Оглавление всегда одинаково:
Безработица. Уменьшение заработков. Угрюмый демонстрационный митинг. С митинга, через город, шествие с «Интернационалом».
Провоцировала полиция. Осаждала в боковых переулках, резиновыми палками избивала в кровь. Затоптанная мостовая плюнула ей навстречу градом булыжников.
Атаковала озверелая солдатня. Залпом вымостила улицу новой, неутрамбованной мостовой. В ответ каменные челюсти улицы оскалились зубьями баррикад.
Была бойня. Липкая бурая кровь на тротуарах. Заваленные людьми грузовики. И толпа в несколько десятков тысяч человек – как вычеркнутое из баланса число, вынесенное на поля, за серую неприступную ограду.
Передавали баснословные цифры. Тюрьмы не в состоянии были вместить слишком обильный улов. В тюрьму Санте упаковали будто бы пятнадцать тысяч человек. В тюрьме Френ было их, по слухам, еще больше. Тюремные здания оцепили воинскими частями. В камерах, предназначенных для одного человека, спало вповалку на полу человек пятнадцать. Во избежание беспорядков тюремные прогулки стали производиться партиями, в разное время дня.
Из камеры в камеру, тысячью неутомимых дятлов, днем и ночью стучал тюремный телеграф.
Втиснутые в общие камеры заключенные требовали перевода на политический режим. Тюремное начальство требование отклонило.

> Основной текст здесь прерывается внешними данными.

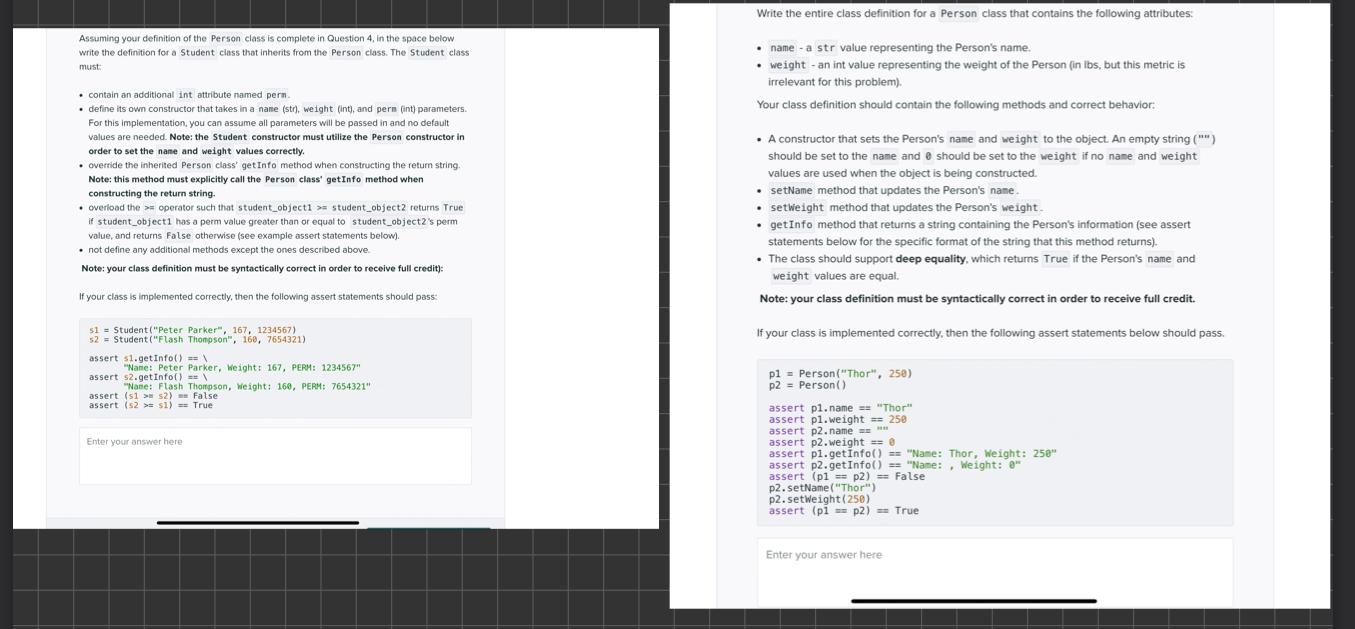Click the black horizontal bar on the right page
The width and height of the screenshot is (1355, 629).
click(973, 601)
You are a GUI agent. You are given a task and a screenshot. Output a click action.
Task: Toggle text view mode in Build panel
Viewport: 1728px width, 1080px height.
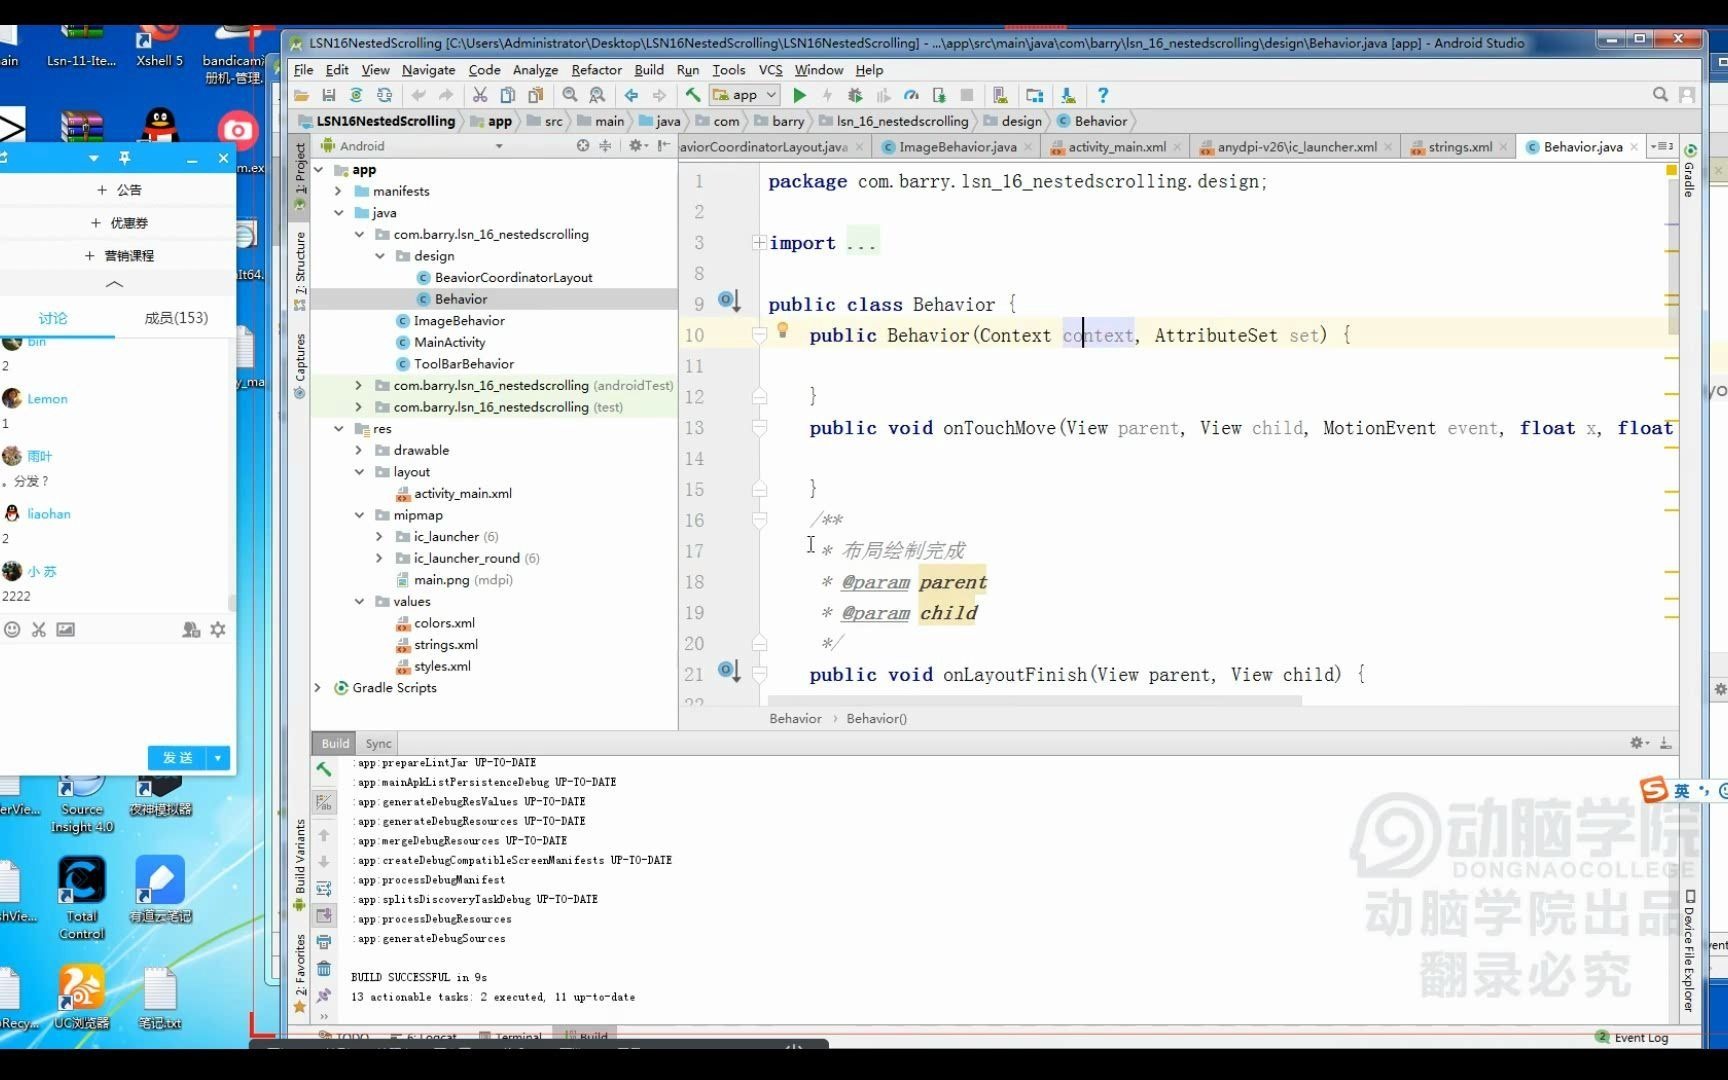point(324,802)
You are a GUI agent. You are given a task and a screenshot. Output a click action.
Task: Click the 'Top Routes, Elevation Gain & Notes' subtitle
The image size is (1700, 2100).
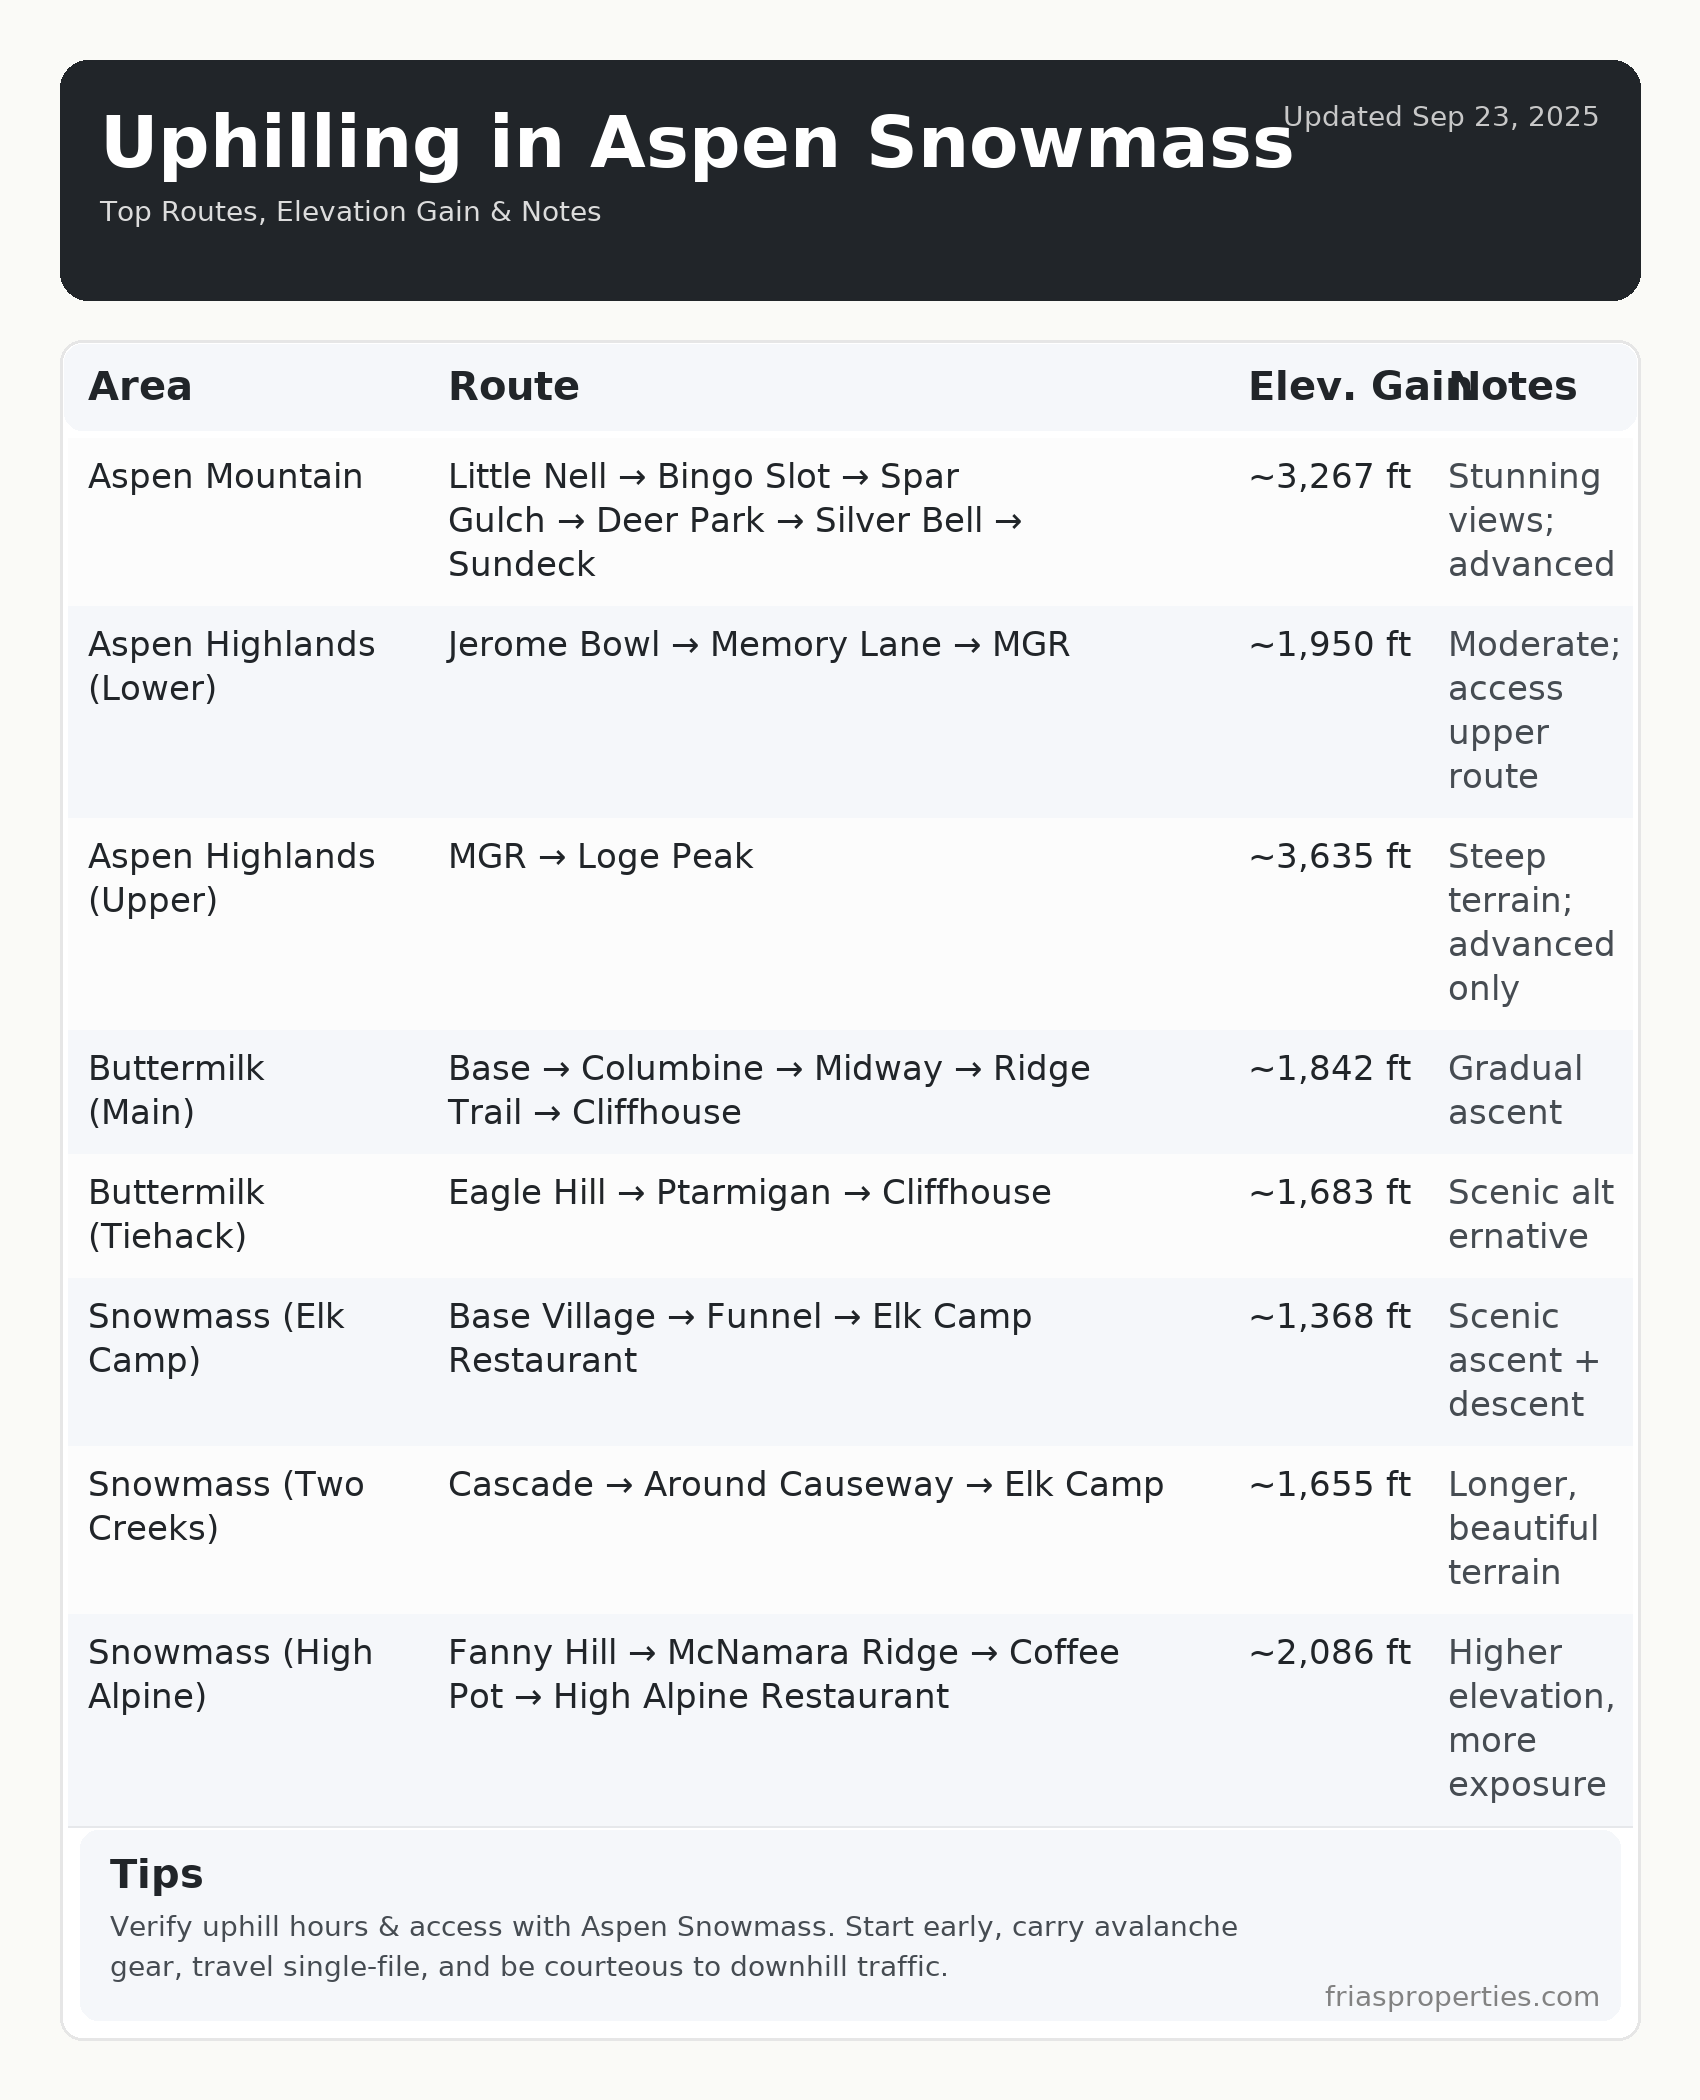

Заключенные ответили голодовкой.
Ежедневно, зажатый в свой угол, насторожившись, как еж, выхлебывая свою порцию супа и заедая ее жадно хлебом, Пьер чувствовал на себе пятнадцать пар невеселых стальных глаз, расширенных атропином голода; под их взглядом вкусный ломоть тюремного хлеба комом застревал у него в горле, а густой суп остывал в судке, заволакиваясь географической картой навара.
Издали, как сквозь стеклянную стенку, до него долетали длинные ночные беседы. Слова, обтесанные, как глыбы, росли, – через минуту высилось уже мощное здание.